**What is needed**: Each line of the data below that carries the word "first" needs to be copied.

**Source material**:
********

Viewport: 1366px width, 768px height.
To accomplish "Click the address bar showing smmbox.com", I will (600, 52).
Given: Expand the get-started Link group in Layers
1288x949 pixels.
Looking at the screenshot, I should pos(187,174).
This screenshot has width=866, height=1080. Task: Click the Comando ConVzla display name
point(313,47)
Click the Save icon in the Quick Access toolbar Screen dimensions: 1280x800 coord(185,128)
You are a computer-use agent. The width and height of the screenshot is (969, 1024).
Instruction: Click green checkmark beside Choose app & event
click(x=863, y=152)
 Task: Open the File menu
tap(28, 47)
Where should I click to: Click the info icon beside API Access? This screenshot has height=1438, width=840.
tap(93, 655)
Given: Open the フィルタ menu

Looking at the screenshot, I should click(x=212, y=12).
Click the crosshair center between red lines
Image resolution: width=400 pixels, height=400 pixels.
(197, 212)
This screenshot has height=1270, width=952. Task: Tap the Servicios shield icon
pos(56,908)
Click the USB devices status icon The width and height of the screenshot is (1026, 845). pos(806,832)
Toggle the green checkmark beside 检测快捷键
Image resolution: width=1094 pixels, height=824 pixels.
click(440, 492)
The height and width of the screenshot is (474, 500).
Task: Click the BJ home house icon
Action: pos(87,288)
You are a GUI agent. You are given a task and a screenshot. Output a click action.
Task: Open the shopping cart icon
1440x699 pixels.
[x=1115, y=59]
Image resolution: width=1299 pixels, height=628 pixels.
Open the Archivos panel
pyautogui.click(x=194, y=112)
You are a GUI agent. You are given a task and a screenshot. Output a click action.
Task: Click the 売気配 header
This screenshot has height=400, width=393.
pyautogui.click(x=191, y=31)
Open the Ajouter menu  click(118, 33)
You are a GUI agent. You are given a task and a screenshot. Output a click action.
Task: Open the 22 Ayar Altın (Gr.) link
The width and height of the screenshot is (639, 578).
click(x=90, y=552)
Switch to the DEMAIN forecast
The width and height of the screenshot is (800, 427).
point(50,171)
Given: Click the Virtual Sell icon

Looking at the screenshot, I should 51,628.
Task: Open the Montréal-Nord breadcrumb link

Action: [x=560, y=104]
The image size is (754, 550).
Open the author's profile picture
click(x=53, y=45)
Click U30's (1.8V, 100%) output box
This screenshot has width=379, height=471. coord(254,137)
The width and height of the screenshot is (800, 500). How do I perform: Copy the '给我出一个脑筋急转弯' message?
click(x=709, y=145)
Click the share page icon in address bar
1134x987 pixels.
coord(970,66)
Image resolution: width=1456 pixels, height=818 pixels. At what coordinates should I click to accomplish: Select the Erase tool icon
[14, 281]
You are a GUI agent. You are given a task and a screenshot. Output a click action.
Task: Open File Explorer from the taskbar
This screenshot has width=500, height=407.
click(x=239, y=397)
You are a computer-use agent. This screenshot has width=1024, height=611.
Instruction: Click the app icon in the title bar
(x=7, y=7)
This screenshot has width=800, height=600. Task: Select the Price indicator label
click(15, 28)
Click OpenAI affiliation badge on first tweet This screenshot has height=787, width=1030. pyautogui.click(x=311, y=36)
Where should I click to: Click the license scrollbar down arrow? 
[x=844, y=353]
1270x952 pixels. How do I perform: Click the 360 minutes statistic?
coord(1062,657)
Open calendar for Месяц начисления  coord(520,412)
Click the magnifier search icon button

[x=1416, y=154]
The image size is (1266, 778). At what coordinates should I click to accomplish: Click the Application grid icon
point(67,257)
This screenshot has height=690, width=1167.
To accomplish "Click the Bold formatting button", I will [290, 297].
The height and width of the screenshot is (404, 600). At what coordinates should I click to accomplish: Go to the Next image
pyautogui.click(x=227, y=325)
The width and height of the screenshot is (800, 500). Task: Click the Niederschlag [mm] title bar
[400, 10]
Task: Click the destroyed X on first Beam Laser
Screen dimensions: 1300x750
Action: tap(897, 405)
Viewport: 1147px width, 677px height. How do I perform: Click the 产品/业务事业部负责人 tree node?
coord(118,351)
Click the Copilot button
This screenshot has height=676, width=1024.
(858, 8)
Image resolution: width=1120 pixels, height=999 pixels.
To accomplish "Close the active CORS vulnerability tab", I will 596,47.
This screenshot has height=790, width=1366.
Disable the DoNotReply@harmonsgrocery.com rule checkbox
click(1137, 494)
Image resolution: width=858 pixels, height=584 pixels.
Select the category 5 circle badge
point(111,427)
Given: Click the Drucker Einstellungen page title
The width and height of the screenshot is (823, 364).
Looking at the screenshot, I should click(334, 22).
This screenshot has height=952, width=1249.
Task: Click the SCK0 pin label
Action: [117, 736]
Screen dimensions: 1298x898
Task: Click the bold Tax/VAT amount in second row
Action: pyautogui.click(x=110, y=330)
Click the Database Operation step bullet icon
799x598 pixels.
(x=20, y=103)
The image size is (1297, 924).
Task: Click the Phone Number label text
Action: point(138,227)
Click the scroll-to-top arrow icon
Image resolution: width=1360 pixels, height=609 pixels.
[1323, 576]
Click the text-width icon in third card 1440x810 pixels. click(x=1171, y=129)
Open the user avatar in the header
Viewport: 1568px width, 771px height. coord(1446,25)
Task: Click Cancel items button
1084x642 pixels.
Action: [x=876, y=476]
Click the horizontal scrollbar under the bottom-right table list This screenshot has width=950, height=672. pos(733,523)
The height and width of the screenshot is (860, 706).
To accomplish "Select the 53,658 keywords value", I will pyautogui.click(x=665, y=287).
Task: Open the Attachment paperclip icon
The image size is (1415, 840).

********

**Answer to the exercise**:
Click OpenAI affiliation badge on first tweet This screenshot has height=787, width=1030. pyautogui.click(x=311, y=36)
Task: Click the destroyed X on first Beam Laser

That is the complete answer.